Sara Evans - Under The Spotlight
First Published in Country Music International, June 1997
Having grown up on a tobacco farm in the American Heartland, and found herself playing to crowds of 2000 by age 16, Sara Evans celebrates the UK release of her extraordinary down-home debut album.
Nashville-based Sara Evans has the distinction of seeing her first album, THREE CHORDS AND THE TRUTH, released by RCA in Britain this month prior to its American release. Possessing one of the strongest, cleanest female voices among country music’s new crop of talent, her roots are steeped in the musical traditions of the American heartland.
“Music was central to our family,” she enthuses. “I’m the third of seven kids and everybody in my family is real musical. I started singing bluegrass when I was four and from that point on it just became an incredibly important part of our lives and an additional source of family income.”
The 25-year-old grew up on a tobacco farm in Boonesboro, Missouri. She had learned mandolin and guitar almost before she’d started school and was soon performing with her two brothers as the Sara Evans Show. They'd play bluegrass on summer weekends, at barn dances, festivals and in churches and retirement homes.
“It was wonderful growing up in that environment,” she recalls. “We were pretty secluded because we lived at least 20 minutes away from town, so there wasn’t a lot to do. To go and play music was the highlight of our week.”

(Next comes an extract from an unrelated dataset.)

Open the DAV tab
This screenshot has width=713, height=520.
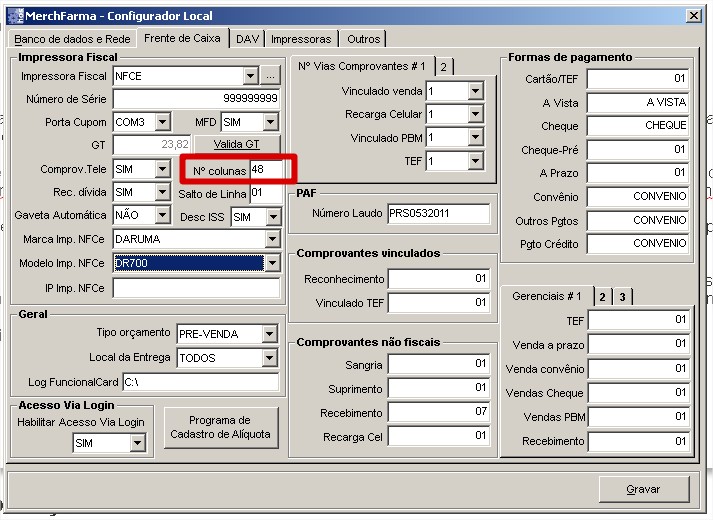tap(246, 39)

When she was about ten, Sara switched from bluegrass to country, singing the songs of Loretta Lynn, Patsy Cline and Ricky Skaggs, and began travelling in a motor home with the Sara Evans Show painted on the side. At 16 she regularly played a 2000 capacity dance hall called the Country Stampede, near Columbia, Missouri. The experience was invaluable, she says, not only musically, but also in handling and working crowds.
When Sara was 20, she made the inevitable move to Nashville, where she wrote songs, waitressed and met her future husband, Craig Schelske. In the summer of 1992, the young couple moved to Oregon, where they were married, and soon began working together as Sara Evans & North Santiam (named after a river in Oregon). They’d play clubs five or six times a week and occasionally land a major opening slot for the likes of Willie Nelson, Tim McGraw and Clay Walker.
“We got really serious about the music we were playing up there,” she remembers. “It became one of those things where it was hard to go back to Nashville, but finally in October 1995, we did go back. It was tough for Craig, but it wasn’t so hard for me, because I have always known something would happen, and we were lucky in that everything happened so fast.”
On her return, Sara began singing demos for Sony-Tree and met Harlan Howard, who wanted to pitch his songs to female singers. Dale Dodson, a song-plugger at the publishing company specialises in going through the back catalogue and pulling out the old, forgotten songs. Sara was singing these for new demos and one of them was Howard’s I’ve Got A Tiger By The Tail, a co-write with Buck Owens that was a massive hit in 1965. “After Harlan heard it and I met him,” says Sara, “he told me I was the one he had been looking for for years to sing his songs. He said: ‘I’ll help you get a record deal.’”
She had been back in town less than six months when RCA made her an offer she couldn’t refuse after she had performed a live acoustic audition for RCA chairman Joe Galante. “I decided to go in there and sing for him and then be straight about what I wanted as an artist.”
What she wanted was to write and sing hard, traditional country music, and she had already decided that there was only one producer she wanted to work with: Pete Anderson, the man who had guided Dwight Yoakam to super-stardom. “Pete has been one of my idols and I knew if I signed with RCA, I’d want him to produce me. I wanted my music image to be somewhere between Loretta Lynn and Patsy Cline. I think we’ve achieved that.”
Sara's debut album blends traditional and contemporary country. She tackles hard country numbers like Bill Anderson’s Walk Out Backwards with ease, and when she gets behind original ballads, such as I Don’t Want To See The Light and Unopened, Sara is sure to melt the most cynical heart.
However, her one regret since moving back to Nashville has been that she hasn’t been able to get out and sing for the public. “I am dying to get out on the road and start doing live shows again, and hopefully we’ll come over and play for the people in England.”